Begin

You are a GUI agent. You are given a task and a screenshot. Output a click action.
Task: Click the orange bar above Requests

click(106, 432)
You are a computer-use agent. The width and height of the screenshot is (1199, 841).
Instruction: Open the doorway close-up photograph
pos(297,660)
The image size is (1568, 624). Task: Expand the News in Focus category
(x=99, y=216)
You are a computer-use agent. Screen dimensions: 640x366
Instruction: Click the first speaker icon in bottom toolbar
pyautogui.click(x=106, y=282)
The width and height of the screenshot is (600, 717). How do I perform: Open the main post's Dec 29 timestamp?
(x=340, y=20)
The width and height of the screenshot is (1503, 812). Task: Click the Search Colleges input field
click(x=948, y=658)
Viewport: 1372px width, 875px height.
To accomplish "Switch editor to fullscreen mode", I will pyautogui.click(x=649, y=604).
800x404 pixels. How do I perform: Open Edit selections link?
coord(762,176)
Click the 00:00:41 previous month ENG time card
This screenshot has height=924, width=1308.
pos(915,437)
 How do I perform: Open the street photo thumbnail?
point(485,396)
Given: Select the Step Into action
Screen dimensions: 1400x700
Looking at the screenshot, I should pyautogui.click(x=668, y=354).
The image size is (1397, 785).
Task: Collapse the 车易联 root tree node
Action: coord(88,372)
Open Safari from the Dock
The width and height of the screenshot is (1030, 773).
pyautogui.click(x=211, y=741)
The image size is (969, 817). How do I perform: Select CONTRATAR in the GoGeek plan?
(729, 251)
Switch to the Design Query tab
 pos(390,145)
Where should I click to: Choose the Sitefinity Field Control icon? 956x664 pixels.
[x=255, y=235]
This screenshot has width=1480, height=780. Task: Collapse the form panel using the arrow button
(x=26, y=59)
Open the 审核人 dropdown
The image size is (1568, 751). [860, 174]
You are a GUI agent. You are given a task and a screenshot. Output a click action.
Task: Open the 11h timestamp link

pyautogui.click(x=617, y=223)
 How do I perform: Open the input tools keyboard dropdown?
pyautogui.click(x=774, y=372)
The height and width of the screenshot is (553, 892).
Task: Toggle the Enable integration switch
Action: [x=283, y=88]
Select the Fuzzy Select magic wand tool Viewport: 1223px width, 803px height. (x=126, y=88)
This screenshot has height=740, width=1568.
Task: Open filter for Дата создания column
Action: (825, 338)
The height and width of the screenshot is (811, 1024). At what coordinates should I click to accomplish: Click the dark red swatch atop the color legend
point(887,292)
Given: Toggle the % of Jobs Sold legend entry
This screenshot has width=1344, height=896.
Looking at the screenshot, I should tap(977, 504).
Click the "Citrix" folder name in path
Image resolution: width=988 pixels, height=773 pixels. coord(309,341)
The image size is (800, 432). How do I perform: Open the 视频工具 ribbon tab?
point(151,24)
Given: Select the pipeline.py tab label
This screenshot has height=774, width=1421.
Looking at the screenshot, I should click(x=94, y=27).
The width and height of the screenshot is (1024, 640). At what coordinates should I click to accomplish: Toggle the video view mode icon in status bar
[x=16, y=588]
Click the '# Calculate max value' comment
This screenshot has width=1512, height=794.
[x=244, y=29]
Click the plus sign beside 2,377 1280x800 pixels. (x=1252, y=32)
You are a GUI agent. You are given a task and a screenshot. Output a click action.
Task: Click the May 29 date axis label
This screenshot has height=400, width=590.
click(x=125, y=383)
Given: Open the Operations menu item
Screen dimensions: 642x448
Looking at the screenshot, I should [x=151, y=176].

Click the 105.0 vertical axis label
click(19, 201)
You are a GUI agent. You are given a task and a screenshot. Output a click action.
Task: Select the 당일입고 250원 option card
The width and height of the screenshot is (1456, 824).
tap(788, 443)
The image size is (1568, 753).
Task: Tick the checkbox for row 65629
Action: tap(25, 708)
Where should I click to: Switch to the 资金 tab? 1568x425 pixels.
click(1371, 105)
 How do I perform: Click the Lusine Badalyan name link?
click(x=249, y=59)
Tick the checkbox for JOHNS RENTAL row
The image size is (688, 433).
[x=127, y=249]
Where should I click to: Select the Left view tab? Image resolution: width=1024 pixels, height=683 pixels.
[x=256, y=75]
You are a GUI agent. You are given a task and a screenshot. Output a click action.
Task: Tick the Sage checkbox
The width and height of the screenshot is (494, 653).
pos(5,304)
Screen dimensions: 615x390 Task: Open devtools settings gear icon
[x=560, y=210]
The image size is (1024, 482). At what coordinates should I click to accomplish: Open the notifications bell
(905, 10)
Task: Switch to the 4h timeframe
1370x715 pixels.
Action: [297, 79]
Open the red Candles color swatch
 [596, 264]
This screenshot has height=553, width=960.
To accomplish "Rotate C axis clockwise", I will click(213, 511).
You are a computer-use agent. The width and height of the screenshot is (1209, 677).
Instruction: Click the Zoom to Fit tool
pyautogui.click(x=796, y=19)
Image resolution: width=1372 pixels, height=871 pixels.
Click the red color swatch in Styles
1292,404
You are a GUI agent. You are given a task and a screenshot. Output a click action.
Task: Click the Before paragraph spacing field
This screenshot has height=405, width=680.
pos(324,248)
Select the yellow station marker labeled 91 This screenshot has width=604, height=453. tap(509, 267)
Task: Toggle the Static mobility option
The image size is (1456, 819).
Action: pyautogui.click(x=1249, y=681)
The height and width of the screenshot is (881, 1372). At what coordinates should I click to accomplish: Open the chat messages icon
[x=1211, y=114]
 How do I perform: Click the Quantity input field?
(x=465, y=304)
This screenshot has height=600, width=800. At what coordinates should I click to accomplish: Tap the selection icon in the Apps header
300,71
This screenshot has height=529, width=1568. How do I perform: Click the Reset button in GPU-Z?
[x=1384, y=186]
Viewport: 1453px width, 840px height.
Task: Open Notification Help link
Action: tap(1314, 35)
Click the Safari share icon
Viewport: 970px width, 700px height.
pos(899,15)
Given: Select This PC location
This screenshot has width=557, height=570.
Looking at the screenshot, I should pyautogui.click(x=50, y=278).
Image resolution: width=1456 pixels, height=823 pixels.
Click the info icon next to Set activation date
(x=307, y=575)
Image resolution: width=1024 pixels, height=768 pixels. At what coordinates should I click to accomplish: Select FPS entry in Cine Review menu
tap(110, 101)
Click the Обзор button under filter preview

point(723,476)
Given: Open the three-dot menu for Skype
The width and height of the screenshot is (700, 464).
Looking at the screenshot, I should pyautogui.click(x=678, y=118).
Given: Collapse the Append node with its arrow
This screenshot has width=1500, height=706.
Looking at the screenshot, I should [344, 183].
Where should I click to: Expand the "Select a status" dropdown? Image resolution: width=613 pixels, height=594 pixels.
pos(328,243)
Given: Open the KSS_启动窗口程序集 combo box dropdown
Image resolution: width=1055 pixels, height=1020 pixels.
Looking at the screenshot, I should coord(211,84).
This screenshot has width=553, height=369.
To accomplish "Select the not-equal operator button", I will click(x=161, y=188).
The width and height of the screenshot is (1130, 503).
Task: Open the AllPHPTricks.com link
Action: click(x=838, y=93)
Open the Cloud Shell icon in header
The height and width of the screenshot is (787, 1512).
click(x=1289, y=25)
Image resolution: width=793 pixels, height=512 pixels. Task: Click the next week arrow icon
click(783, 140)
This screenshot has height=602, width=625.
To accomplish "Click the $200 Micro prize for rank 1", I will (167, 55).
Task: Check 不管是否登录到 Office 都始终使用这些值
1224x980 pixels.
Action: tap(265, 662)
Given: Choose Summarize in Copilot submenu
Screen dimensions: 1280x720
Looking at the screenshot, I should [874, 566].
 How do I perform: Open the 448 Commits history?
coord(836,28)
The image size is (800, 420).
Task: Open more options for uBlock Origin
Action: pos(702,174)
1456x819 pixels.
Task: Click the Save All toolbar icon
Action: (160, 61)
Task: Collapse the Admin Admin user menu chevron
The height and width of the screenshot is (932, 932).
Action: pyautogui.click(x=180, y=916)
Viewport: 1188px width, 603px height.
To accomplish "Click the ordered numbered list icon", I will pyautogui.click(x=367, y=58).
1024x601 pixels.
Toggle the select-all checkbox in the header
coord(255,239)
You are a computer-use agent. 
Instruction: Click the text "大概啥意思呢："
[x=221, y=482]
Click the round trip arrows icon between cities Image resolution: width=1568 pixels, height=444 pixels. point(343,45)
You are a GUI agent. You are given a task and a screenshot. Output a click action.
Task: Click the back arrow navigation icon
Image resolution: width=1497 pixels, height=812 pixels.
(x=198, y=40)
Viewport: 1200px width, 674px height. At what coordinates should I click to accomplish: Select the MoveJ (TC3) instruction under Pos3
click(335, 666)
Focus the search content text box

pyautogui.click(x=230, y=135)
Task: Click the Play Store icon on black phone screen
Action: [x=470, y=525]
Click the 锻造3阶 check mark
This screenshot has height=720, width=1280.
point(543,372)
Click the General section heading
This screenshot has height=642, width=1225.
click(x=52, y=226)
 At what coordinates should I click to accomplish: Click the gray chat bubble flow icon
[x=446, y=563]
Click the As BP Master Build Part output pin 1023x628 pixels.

End

• [Task description]:
Convert the listing above, from the line containing "Given: Toggle the % of Jobs Sold legend entry" through the line containing "point(151,24)", into a Markdown table with the columns Row and Line. Number each line and leave out any blank lines.

• [Exercise answer]:
| Row | Line |
|---|---|
| 1 | Given: Toggle the % of Jobs Sold legend entry |
| 2 | This screenshot has width=1344, height=896. |
| 3 | Looking at the screenshot, I should tap(977, 504). |
| 4 | Click the "Citrix" folder name in path |
| 5 | Image resolution: width=988 pixels, height=773 pixels. coord(309,341) |
| 6 | The image size is (800, 432). How do I perform: Open the 视频工具 ribbon tab? |
| 7 | point(151,24) |